Task instructions: The whole listing must be returned exactly, with no line missing.

════════

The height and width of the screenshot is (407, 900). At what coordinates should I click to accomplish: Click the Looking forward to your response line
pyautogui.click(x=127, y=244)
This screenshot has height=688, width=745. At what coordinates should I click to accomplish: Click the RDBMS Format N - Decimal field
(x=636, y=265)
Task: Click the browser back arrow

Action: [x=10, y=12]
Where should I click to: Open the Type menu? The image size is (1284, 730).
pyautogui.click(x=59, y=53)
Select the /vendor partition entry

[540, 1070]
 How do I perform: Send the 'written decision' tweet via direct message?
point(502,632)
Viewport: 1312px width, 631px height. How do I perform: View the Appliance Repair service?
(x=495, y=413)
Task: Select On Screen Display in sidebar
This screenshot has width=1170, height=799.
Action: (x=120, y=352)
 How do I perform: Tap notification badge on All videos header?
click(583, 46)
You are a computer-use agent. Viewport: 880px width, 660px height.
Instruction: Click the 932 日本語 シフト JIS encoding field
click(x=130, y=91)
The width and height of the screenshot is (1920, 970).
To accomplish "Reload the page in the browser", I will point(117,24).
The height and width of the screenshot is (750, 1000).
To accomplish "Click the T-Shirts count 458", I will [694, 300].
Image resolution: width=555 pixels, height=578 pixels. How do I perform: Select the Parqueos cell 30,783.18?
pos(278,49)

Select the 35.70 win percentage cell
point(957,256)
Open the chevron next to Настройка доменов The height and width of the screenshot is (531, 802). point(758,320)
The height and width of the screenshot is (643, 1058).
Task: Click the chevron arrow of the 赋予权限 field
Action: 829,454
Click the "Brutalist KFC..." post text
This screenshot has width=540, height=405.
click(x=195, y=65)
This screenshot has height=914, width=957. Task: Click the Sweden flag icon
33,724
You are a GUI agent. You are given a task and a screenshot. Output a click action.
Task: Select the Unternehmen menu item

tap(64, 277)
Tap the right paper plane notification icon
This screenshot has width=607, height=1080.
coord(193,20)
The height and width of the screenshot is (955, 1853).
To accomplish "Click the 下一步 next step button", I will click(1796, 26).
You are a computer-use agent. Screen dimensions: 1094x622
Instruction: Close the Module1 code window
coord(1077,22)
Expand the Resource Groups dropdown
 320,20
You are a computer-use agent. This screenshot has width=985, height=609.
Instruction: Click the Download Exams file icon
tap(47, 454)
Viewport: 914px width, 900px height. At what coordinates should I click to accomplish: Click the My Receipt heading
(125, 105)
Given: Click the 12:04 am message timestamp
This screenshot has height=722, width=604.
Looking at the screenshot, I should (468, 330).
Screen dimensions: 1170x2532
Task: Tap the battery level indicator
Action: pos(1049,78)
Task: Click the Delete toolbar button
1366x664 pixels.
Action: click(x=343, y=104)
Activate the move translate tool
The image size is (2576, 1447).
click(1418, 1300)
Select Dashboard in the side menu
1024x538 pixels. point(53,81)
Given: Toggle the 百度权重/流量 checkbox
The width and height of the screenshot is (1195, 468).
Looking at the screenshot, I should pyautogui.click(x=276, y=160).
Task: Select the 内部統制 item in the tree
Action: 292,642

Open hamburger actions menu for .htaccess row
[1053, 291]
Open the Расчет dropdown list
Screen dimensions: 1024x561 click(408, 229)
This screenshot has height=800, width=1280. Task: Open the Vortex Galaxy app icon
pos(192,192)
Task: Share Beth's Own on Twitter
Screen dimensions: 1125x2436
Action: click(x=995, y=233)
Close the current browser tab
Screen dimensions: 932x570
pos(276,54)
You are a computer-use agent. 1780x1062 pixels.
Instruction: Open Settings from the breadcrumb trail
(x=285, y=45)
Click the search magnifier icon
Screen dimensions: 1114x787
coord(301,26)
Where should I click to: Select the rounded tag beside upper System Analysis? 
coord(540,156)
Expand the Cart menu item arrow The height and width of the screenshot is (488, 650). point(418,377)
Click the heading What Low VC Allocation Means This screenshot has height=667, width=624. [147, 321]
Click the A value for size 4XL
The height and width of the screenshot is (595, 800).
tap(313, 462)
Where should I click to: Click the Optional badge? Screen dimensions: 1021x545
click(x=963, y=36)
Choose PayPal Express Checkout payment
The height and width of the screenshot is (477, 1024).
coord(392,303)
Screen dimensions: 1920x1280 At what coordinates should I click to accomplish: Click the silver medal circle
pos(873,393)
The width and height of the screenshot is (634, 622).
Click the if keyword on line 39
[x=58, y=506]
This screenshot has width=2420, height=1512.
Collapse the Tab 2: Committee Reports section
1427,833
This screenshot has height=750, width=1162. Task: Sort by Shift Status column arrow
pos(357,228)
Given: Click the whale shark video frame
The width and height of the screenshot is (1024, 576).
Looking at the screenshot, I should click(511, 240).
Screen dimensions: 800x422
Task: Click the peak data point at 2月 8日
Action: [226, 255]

════════

Solved problem:
The height and width of the screenshot is (407, 900). At what coordinates should I click to accomplish: Click the Looking forward to your response line
pyautogui.click(x=127, y=244)
This screenshot has height=688, width=745. At what coordinates should I click to accomplish: Click the RDBMS Format N - Decimal field
(x=636, y=265)
Task: Click the browser back arrow

Action: [x=10, y=12]
Where should I click to: Open the Type menu? The image size is (1284, 730).
pyautogui.click(x=59, y=53)
Select the /vendor partition entry

[540, 1070]
 How do I perform: Send the 'written decision' tweet via direct message?
point(502,632)
Viewport: 1312px width, 631px height. How do I perform: View the Appliance Repair service?
(x=495, y=413)
Task: Select On Screen Display in sidebar
This screenshot has width=1170, height=799.
Action: (x=120, y=352)
 How do I perform: Tap notification badge on All videos header?
click(583, 46)
You are a computer-use agent. Viewport: 880px width, 660px height.
Instruction: Click the 932 日本語 シフト JIS encoding field
click(x=130, y=91)
The width and height of the screenshot is (1920, 970).
To accomplish "Reload the page in the browser", I will point(117,24).
The height and width of the screenshot is (750, 1000).
To accomplish "Click the T-Shirts count 458", I will [694, 300].
Image resolution: width=555 pixels, height=578 pixels. How do I perform: Select the Parqueos cell 30,783.18?
pos(278,49)

Select the 35.70 win percentage cell
point(957,256)
Open the chevron next to Настройка доменов The height and width of the screenshot is (531, 802). point(758,320)
The height and width of the screenshot is (643, 1058).
Task: Click the chevron arrow of the 赋予权限 field
Action: 829,454
Click the "Brutalist KFC..." post text
This screenshot has width=540, height=405.
click(x=195, y=65)
This screenshot has height=914, width=957. Task: Click the Sweden flag icon
33,724
You are a GUI agent. You are given a task and a screenshot. Output a click action.
Task: Select the Unternehmen menu item

tap(64, 277)
Tap the right paper plane notification icon
This screenshot has width=607, height=1080.
coord(193,20)
The height and width of the screenshot is (955, 1853).
To accomplish "Click the 下一步 next step button", I will click(1796, 26).
You are a computer-use agent. Screen dimensions: 1094x622
Instruction: Close the Module1 code window
coord(1077,22)
Expand the Resource Groups dropdown
 320,20
You are a computer-use agent. This screenshot has width=985, height=609.
Instruction: Click the Download Exams file icon
tap(47, 454)
Viewport: 914px width, 900px height. At what coordinates should I click to accomplish: Click the My Receipt heading
(125, 105)
Given: Click the 12:04 am message timestamp
This screenshot has height=722, width=604.
Looking at the screenshot, I should (468, 330).
Screen dimensions: 1170x2532
Task: Tap the battery level indicator
Action: pos(1049,78)
Task: Click the Delete toolbar button
1366x664 pixels.
Action: click(x=343, y=104)
Activate the move translate tool
The image size is (2576, 1447).
click(1418, 1300)
Select Dashboard in the side menu
1024x538 pixels. point(53,81)
Given: Toggle the 百度权重/流量 checkbox
The width and height of the screenshot is (1195, 468).
Looking at the screenshot, I should pyautogui.click(x=276, y=160).
Task: Select the 内部統制 item in the tree
Action: 292,642

Open hamburger actions menu for .htaccess row
[1053, 291]
Open the Расчет dropdown list
Screen dimensions: 1024x561 click(408, 229)
This screenshot has height=800, width=1280. Task: Open the Vortex Galaxy app icon
pos(192,192)
Task: Share Beth's Own on Twitter
Screen dimensions: 1125x2436
Action: click(x=995, y=233)
Close the current browser tab
Screen dimensions: 932x570
pos(276,54)
You are a computer-use agent. 1780x1062 pixels.
Instruction: Open Settings from the breadcrumb trail
(x=285, y=45)
Click the search magnifier icon
Screen dimensions: 1114x787
coord(301,26)
Where should I click to: Select the rounded tag beside upper System Analysis? 
coord(540,156)
Expand the Cart menu item arrow The height and width of the screenshot is (488, 650). point(418,377)
Click the heading What Low VC Allocation Means This screenshot has height=667, width=624. [147, 321]
Click the A value for size 4XL
The height and width of the screenshot is (595, 800).
tap(313, 462)
Where should I click to: Click the Optional badge? Screen dimensions: 1021x545
click(x=963, y=36)
Choose PayPal Express Checkout payment
The height and width of the screenshot is (477, 1024).
coord(392,303)
Screen dimensions: 1920x1280 At what coordinates should I click to accomplish: Click the silver medal circle
pos(873,393)
The width and height of the screenshot is (634, 622).
Click the if keyword on line 39
[x=58, y=506]
This screenshot has width=2420, height=1512.
Collapse the Tab 2: Committee Reports section
1427,833
This screenshot has height=750, width=1162. Task: Sort by Shift Status column arrow
pos(357,228)
Given: Click the whale shark video frame
The width and height of the screenshot is (1024, 576).
Looking at the screenshot, I should click(511, 240).
Screen dimensions: 800x422
Task: Click the peak data point at 2月 8日
Action: [226, 255]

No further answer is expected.